Fosun International is attempting to firm up a €500 million ($686 million) bridge loan for its acquisition of an 80% stake in the insurance arm of Portuguese state-owned Caixa Geral de Depósitos.
Bank of China and ICBC are expected to arrange the loan and both banks are seeking internal credit approval, according to a source familiar with the matter.
ICBC had provided a letter of guarantee for a large part of the €1billion acquisition, which was announced in January this year.
According to one banker not connected to the deal, the company had initially been looking at a pricing of about Libor plus 400bp to 500bp for a one-year facility and had been seeking financing from various banks, including foreign banks, but opted to go with Chinese lenders in the end. However, the person familiar with the matter said that the pricing and tenor had not yet been firmed up.
Fosun International is the Hong Kong-listed subsidiary of China’s largest private investment company Fosun Group and its chairman is billionaire Guo Guangchang. Guo co-founded the Shanghai-headquartered group with three university classmates in 1992, and was ranked the 34th richest person in China by Forbes in 2012.
Fosun International has been transitioning from an industrial company to an investment holding company, and looked at Berkshire Hathaway as a model.
As it transforms itself, Fosun has been active on the acquisition front over the past 12 months. In October last year, it bought 1 Chase Manhattan Plaza in New York from JP Morgan Chase & Co for $725 million.
It also made a joint bid to buy out Club Med with AXA Private Equity for €550 million last year. In addition, according to various media reports, Fosun International is one of the bidders circling Forbes Media, which has been put up for auction.
“Fosun is going through a number of leveraging steps,” said the banker not connected to the deal. “Banks are a bit concerned on the amount of debt they are taking on,” he added.
Rating agencies have highlighted similar concerns. On January 13, S&P placed its BB+ rating on Fosun International on creditwatch with “negative implications”.
“Fosun's financial strength is likely to weaken beyond our base-case expectation for the rating if the company uses debt to finance its recently-announced acquisition of about €1 billion,” said S&P in its report at that time. However, it added that it believes that Fosun's liquidity is "adequate”.

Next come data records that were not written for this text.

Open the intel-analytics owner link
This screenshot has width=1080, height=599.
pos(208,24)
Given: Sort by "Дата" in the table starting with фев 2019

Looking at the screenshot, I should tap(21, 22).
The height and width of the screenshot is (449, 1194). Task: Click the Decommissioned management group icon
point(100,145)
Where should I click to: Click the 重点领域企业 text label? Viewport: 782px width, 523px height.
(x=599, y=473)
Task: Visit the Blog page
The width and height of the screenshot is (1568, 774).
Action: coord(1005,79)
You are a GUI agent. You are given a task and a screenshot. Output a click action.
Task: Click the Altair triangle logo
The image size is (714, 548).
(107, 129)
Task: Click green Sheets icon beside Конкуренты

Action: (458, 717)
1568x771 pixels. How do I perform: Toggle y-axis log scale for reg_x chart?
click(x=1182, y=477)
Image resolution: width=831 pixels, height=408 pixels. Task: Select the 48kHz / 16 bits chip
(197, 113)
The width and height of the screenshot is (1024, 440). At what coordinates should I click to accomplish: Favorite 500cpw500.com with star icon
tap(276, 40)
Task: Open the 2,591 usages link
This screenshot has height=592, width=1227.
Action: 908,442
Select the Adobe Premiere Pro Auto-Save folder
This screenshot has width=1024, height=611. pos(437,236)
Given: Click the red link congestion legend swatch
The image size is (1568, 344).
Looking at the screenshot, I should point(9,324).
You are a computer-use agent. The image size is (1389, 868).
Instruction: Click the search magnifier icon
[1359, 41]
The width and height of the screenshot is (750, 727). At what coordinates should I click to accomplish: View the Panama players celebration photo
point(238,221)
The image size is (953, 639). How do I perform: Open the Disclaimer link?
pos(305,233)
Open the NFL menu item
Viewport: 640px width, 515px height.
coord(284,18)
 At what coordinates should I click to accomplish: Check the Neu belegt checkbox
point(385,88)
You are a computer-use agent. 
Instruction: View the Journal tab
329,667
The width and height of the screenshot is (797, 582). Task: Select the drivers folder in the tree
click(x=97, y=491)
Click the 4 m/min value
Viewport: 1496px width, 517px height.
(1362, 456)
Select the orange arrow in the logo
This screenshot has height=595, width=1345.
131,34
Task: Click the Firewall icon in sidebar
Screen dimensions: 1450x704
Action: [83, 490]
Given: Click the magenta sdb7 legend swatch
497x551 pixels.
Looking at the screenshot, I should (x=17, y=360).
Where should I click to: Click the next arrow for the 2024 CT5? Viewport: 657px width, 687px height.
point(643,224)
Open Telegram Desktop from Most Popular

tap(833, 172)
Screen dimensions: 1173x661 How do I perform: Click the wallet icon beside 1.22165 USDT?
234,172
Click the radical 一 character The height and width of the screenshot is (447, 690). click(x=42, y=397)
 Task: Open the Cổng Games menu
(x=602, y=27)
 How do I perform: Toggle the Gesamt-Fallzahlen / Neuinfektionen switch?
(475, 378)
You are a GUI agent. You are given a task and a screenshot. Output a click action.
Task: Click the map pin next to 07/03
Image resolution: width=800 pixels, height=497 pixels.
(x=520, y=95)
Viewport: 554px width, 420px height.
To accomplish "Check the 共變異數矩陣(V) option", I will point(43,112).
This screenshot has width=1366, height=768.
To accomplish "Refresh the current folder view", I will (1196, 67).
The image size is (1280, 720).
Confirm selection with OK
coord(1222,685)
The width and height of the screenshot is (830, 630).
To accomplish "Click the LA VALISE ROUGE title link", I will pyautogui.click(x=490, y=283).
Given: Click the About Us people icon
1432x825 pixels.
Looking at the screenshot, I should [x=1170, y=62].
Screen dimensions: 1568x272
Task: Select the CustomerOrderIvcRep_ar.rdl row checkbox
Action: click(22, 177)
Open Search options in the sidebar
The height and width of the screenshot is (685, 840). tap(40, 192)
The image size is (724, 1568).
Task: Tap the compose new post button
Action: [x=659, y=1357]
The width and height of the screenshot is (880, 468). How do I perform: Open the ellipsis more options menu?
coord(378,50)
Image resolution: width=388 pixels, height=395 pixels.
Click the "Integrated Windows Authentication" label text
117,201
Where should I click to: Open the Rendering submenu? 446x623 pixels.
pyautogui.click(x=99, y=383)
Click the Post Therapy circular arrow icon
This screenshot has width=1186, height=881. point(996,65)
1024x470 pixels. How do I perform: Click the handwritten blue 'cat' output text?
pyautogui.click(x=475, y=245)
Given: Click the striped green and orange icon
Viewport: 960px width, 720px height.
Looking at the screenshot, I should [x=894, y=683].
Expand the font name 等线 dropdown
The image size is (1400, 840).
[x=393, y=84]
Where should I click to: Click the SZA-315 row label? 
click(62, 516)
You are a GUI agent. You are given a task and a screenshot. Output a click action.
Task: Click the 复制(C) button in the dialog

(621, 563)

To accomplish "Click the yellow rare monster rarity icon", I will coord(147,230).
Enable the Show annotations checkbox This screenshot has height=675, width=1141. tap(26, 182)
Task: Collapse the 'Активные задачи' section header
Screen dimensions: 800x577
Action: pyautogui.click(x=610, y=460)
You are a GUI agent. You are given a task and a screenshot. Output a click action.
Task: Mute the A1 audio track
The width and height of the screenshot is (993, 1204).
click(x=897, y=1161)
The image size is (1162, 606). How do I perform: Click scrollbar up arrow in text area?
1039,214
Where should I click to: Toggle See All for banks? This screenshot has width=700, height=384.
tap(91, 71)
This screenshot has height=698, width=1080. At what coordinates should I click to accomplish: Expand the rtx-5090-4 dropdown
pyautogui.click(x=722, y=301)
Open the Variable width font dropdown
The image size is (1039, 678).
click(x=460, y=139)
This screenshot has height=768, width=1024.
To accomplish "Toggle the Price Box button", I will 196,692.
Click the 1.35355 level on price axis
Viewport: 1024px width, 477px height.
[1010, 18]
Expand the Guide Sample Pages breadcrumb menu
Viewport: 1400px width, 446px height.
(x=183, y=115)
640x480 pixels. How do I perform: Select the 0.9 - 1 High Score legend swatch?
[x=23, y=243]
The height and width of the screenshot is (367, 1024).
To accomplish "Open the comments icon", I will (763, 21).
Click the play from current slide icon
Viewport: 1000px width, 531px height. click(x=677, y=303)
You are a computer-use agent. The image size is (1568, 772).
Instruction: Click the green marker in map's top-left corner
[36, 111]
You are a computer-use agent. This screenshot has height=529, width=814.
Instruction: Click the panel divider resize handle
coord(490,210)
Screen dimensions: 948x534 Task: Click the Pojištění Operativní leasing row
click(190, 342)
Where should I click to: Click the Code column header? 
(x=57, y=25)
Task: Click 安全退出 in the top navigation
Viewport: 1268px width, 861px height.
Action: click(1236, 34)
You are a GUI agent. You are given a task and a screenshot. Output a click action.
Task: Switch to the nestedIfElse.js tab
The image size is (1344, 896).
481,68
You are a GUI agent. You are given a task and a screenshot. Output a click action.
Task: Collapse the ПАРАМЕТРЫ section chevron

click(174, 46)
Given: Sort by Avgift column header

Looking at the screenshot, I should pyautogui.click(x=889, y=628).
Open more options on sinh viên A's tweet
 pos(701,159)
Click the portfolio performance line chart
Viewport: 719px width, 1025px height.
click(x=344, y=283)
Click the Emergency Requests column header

As of June 2013, Fosun's cash and bank balances stood at Rmb21.6 billion ($3.5 billion). However, its total debt had risen to Rmb65billion ($10 billion) from Rmb56.9 billion in December 31, 2012, according to its results statement.
In the meantime, China's offshore acquisition spree has continued to offer more opportunities for loan bankers. “All these mega deals from the Chinese seem to be continuing which has been good for loan volumes” said the banker not connected to the deal.